A Model for Refined Calculation of the Stress-Strain State of Sandwich Conical Irregular Shells

Based on layer-by-layer analysis, we consider the construction of a model of two types of finite elements (FE) with natural curvature: a two-dimensional FE model of the moment of load-bearing layers and the three-dimensional FE of a filler for a more refined study of the stress-strain state (SSS) in the layers using the example of three-layer conical, generally irregular shells. The algorithm for constructing the model can avoid the errors caused by a discontinuity in the generalized displacements on the docking surfaces of the FEs of the bearing layers and filler. The model can more adequately to take into account the features of layered-heterogeneous structure (for example, a continuity violation of one or more layers), the moment state of bearing layers, the three-dimensional SSS in the filler, as well as different conditions for fixing and loading layers.
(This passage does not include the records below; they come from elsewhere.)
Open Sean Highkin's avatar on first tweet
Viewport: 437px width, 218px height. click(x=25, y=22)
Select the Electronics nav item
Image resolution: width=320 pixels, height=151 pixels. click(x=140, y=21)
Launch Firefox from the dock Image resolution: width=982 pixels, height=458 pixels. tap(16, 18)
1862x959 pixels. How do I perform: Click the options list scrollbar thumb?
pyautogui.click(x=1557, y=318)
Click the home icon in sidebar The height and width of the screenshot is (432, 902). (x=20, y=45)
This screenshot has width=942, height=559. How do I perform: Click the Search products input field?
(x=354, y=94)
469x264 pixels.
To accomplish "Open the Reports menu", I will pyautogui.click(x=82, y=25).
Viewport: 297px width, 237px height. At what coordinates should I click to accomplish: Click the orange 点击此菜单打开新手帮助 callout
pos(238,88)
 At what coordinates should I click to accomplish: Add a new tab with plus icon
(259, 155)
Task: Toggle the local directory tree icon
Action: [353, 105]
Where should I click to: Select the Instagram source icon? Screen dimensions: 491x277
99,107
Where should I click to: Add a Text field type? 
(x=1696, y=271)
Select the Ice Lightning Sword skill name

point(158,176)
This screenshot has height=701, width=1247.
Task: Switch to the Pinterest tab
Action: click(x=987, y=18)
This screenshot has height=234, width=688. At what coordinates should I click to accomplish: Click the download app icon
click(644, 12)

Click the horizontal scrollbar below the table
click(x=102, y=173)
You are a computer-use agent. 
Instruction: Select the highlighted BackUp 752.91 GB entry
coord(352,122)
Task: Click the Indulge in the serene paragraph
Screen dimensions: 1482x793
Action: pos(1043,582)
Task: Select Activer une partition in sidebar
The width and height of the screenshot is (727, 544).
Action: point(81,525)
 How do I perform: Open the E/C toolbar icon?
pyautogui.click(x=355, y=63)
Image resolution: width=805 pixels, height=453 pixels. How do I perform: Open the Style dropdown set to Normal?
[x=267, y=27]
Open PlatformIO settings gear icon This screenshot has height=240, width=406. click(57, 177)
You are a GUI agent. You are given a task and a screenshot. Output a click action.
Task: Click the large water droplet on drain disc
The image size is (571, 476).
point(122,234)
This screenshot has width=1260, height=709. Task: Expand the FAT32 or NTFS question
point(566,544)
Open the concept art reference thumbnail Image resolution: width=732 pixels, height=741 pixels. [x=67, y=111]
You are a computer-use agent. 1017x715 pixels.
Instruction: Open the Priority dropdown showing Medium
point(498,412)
In this case, it is possible to calculate the sandwich shells with variable geometric and physicomechanical properties and take into account the change in these properties and parameters of the SSS not only by meridional and circumferential coordinates, but also by the thickness of the shell and filler layer. As an example, the problem of determining the SSS parameters of a sandwich conical shell with blind cutouts in the inner bearing layer is solved, while the outer bearing layer and the filler layer remain continuous.